The project that created the Research, Innovation and Dissemination Center for Neuromathematics (RIDC NeuroMat) in 2013 has been renewed by the São Paulo Research Foundation for a six-year term, and in this context we launch a series to connect our past and current trajectory. This series has been called "First 5, Next 6", a direct reference to content produced by our team within the center renewal process, especially a presentation to FAPESP's International Assessment Committee in 2017. The first part of this text is informed by NeuroMat's Statement of Impact, again a document prepared in the renewal process.
A main scientific achievement was the introduction by the NeuroMat team of a new class of stochastic processes aimed at a realistic description of nets of spiking neurons. These processes are systems with infinitely many interacting chains with memory of variable length. Since their introduction, these stochastic processes have become part of the research agenda of several centers in the world.

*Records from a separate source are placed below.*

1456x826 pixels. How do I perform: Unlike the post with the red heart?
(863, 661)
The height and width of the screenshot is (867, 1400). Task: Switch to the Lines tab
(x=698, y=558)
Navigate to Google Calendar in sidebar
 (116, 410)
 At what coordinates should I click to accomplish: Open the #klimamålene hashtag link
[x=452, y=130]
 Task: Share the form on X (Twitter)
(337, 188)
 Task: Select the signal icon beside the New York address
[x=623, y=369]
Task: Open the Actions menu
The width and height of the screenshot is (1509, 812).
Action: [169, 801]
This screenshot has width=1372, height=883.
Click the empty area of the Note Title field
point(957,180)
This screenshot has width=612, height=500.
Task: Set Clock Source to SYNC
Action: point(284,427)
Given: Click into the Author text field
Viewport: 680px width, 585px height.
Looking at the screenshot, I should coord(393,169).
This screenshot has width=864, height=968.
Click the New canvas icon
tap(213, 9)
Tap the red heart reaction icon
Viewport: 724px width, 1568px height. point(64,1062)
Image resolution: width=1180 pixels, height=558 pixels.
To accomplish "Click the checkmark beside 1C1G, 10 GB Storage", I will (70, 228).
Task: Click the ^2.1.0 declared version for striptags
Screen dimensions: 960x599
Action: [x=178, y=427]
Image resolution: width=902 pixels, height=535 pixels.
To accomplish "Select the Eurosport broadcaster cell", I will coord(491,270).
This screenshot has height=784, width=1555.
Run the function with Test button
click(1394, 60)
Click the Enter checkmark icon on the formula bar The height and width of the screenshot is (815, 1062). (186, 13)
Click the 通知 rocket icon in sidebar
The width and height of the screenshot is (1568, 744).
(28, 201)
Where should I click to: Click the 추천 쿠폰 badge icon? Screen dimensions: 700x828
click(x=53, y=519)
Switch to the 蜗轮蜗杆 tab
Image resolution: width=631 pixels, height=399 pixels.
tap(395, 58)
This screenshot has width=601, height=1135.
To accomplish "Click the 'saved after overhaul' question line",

Our contributions to the investigation of this new class of stochastic processes include:
the identification of mathematical conditions assuring the existence of the processes together with the design of a perfect simulation algorithm for their numerical implementation;
results on the hydrodynamical limit of processes belonging to the class. This is an important step to relate different scales of description of the system, from the microscopic level, modelling systems of spiking neurons, to the mesoscopic and macroscopic levels, describing EEG and fMRI data;
existence of phase transition for a specific instantiation of these models with leakage, setting a new framework for the rigorous investigation of spontaneous transitions of brain activity states, e.g. healthy to seizure-like activity. This is the first phase transition result rigorously proved for a mathematical model describing a system of interacting spiking neurons;
introduction of a novel estimator of the interaction graph for models in this class and the proof of its strong consistency, not requiring the usual assumptions of stationarity and uniqueness of the invariant measure. This contribution addresses an important issue in contemporary neurobiology, namely the question of how to infer neural interactions from the activity of an ensemble of neurons.
A second major achievement is the introduction of a new mathematical approach to address the classical conjecture that the brain retrieves statistical regularities from sequences of stimuli. This approach is based on a new class of stochastic processes, namely sequences of random objects driven by chains with memory of variable length. These processes appear as good candidates to model the relationship between sequences of stimuli and sequences of suitably parsed brain signals and behavioral states registered while exposed to stimuli.
The direction of NeuroMat’s ongoing research is to model brain plasticity, structural learning and memory constitution in the brain, including the following promising lines of research:
Modeling plasticity in the framework of the new class of models describing systems of spiking neurons introduced in Galves & Loecherbach 2013. A first step is a paper by Galves, Loecherbach, Pouzat & Presutti to be submitted on short-term plasticity. This model generalizes the 2013 model by allowing the synaptic weights to evolve in time as a function of the spiking activity of each neuron. In this framework, it is possible to study rigorously transient behaviors which are reminiscent of short-term memory.
This work on plasticity is part of a broader effort to study phase transition, metastability and criticality in stochastic neural networks.
Introducing of a entire new class of experimental protocols in which physiological or behavioral data are recorded while a volunteer is exposed to structured sequences of stimuli. This is done by identifying different signatures in response to structured sequences of stimuli in healthy subjects and in patients with neurological disorders. A paper by Duarte et al. presenting the mathematical framework underlying this proposal will be submitted soon.